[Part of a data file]
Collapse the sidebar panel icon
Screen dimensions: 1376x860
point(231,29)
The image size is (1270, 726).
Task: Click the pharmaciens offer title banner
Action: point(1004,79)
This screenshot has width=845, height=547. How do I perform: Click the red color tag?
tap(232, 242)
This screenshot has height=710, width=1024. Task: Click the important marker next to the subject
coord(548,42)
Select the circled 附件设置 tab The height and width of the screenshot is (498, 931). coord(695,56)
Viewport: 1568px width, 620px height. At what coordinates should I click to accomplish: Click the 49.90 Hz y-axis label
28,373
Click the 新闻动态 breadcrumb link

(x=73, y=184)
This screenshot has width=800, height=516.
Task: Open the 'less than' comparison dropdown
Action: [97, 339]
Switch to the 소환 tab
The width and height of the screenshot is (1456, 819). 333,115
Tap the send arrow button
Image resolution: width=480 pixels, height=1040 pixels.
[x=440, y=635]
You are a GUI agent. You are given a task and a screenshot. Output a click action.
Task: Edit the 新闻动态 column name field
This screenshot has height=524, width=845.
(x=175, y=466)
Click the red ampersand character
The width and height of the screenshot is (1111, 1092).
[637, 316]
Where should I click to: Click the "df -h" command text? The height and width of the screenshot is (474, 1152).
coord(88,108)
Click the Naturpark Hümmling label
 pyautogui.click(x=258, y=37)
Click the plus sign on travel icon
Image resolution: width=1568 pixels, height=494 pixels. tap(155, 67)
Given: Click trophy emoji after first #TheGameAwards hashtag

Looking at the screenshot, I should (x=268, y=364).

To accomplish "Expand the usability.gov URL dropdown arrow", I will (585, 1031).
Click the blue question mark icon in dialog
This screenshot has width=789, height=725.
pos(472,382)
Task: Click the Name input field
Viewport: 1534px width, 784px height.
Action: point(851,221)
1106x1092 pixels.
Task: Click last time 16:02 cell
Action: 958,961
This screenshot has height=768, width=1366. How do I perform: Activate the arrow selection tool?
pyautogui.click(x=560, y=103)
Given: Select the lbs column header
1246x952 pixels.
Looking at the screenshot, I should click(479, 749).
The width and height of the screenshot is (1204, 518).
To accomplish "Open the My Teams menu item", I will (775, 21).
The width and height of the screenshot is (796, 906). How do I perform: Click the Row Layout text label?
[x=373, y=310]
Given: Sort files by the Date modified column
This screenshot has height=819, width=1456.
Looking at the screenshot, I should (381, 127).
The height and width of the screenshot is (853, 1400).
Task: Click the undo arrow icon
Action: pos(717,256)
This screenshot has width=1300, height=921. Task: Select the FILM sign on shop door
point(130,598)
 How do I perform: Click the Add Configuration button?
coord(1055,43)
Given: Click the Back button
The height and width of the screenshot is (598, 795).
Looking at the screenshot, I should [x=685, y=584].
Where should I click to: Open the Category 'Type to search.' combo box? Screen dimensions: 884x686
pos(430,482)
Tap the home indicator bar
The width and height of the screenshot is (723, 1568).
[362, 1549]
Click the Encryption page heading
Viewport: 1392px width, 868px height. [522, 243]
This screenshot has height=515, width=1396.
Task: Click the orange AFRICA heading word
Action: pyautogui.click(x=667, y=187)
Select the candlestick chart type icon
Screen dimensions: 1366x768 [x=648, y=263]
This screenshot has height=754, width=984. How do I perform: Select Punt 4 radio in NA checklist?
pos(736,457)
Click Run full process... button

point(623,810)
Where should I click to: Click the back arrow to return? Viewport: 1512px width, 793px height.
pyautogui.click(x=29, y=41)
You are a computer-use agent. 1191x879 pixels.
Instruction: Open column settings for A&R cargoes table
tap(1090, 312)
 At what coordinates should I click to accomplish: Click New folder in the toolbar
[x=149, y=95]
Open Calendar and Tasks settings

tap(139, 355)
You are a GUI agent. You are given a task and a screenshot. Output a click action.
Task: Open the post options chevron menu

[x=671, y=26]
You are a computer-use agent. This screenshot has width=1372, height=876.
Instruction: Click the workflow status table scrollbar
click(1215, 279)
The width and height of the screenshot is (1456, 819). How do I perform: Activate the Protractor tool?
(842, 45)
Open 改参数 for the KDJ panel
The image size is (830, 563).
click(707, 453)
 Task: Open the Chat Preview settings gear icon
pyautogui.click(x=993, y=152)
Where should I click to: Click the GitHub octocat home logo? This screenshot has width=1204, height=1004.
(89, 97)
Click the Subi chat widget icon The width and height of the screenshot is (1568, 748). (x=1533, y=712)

:: WHAT TO DO ::
Can you extract the rows from the line containing "This screenshot has height=768, width=1366." through the line containing "[x=373, y=310]", repeating them exactly and including both of those lines?

:: ANSWER TO THIS EXERCISE ::
This screenshot has height=768, width=1366. How do I perform: Activate the arrow selection tool?
pyautogui.click(x=560, y=103)
Given: Select the lbs column header
1246x952 pixels.
Looking at the screenshot, I should click(479, 749).
The width and height of the screenshot is (1204, 518).
To accomplish "Open the My Teams menu item", I will (775, 21).
The width and height of the screenshot is (796, 906). How do I perform: Click the Row Layout text label?
[x=373, y=310]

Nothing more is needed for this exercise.